Daneben wird alles unwichtig. Wie schnell bin ich denn gerade unterwegs? Völlig bedeutungslos. Ein Rückschlag, ja, aber ein Rückschlag in ein damals, als Laufen gleich Verbesserung des Wohlbefindens war. Als die Tür hinter mir ins Schloss gefallen ist und ich gewusst habe, wenn ich sie wieder aufsperre, geht es mir deutlich besser. Egal, wie gut oder schlecht es mir davor gegangen sein mag. Wie zaghaft sich die Blätterknospen der Birke öffnen. Wie viele unterschiedliche Vogelstimmen es gibt. Hab ich eigentlich jemals eine Schwalbe über mir gesehen auf dem Trampelpfad meiner Hausrunde? 

Ich lasse mich überraschen von der Tagesverfassung, von dem, was mir mein Körper sagt.

Klaus Molidor

Laufen völlig nach Lust und Laune hat wieder Einzug gehalten, weil es keine Mesozyklen mehr gibt, keine spezifische Wettkampfvorbereitung, kein niedergeschriebenes Tapering und keinen Formaufbau. Dafür Laufen auf Gehör. Auf das Gehör des eigenen Körpers. Wie weit wird es heute gehen? Auf den ersten Schritten erlaube ich mir, diese Frage mit „keine Ahnung“ zu beantworten. Ich lasse mich überraschen, von der Tagesverfassung, von dem, was mir mein Körper sagt. Schnell oder langsam, lange oder kurz, Wald oder Straße – alles Optionen, die jedes Mal offen sind. Der Zugang zum Gefühl ist wieder schleusenweit geöffnet. Der Körper gibt den Rhythmus vor. Was für ein Geschenk, wieder darauf zu vertrauen, sich wieder daran auszurichten. Und endlich gelingt es auch, Dehnungs- und Kräftigungsübungen regelmäßig zu absolvieren, damit eben das Grundbedürfnis nach Frischluft im Laufschritt auch befriedigt werden kann.

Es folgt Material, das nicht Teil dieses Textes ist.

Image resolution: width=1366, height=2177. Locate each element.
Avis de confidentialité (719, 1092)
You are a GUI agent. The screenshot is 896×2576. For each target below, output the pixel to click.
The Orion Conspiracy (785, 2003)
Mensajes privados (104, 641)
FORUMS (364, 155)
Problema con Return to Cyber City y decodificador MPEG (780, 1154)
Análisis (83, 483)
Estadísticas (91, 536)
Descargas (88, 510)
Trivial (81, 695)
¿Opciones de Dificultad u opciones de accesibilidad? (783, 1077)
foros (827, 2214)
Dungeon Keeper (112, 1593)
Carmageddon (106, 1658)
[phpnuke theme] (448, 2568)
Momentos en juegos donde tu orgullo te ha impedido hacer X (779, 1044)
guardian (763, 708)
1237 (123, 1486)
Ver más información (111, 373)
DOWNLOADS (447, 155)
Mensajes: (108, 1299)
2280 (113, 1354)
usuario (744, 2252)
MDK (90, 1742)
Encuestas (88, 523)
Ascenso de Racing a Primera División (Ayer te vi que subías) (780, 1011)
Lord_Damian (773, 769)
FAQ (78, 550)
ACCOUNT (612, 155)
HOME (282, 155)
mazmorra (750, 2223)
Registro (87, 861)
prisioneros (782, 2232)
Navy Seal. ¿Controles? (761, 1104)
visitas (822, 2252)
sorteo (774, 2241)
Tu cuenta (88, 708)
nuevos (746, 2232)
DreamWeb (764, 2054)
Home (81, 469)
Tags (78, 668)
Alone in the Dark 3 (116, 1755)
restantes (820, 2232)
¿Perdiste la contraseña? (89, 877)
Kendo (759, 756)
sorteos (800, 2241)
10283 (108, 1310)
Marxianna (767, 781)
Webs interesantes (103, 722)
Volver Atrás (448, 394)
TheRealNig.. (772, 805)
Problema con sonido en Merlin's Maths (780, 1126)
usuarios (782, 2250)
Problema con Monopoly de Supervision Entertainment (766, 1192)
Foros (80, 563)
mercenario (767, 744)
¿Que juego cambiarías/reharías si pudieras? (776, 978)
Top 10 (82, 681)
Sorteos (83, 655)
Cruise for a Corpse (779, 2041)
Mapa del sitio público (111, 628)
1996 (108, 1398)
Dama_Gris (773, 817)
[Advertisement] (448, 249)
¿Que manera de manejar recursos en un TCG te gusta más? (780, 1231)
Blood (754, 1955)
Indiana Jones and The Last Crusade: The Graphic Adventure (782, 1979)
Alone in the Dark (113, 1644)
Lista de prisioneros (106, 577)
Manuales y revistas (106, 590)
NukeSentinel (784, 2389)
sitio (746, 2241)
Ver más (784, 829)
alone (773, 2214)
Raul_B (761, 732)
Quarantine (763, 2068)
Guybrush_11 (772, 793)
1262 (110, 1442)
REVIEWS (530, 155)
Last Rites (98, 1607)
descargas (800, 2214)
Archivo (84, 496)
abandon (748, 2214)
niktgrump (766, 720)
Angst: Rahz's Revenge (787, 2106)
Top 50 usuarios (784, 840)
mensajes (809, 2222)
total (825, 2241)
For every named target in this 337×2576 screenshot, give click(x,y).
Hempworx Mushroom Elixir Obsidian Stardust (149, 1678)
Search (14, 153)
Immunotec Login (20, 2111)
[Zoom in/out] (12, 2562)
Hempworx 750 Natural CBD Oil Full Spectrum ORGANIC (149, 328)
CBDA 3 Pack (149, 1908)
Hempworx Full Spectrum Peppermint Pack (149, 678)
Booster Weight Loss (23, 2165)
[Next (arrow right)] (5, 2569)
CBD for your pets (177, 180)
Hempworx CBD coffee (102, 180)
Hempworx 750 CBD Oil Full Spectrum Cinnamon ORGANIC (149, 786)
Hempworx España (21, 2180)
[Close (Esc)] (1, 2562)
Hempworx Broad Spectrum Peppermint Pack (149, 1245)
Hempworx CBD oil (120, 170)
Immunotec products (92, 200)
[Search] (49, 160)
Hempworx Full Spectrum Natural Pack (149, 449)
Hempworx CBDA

Darunter verbirgt sich natürlich auch ein psychohygienischer Effekt. In einer Lauftrance purzeln die Gedanken losgelöst durchs Gehirn, springen umher, fließen aus dem Innersten heraus. „Stream of consciousness“ heißt das in der Literatur, „Bewusstseinsstrom“ auf Deutsch. Und genau so ist es. Ohne Zusammenhang und Vorwarnung sprudelt es, tauchen Ideen und Lösungen auf, neue Perspektiven auf alte Situationen. War das nicht einst der Katalysator meiner Laufbegeisterung? Wo war dieses Gefühl der Leichtigkeit, Zufriedenheit nur über die Jahre? Sicher, es war da, aber in einer anderen Intensität und oft genug stand vor dem Schuhbandbinden ein imperatives „muss“ und nicht ein dankbares „darf“. Wie schön wäre es doch, wenn wir ein bisschen Gestern ins Morgen hinüberretten könnten. In die Zeit, die wieder kommen wird, mit ihren Wettkämpfen und Trainings­plänen und dem Alltagstakt.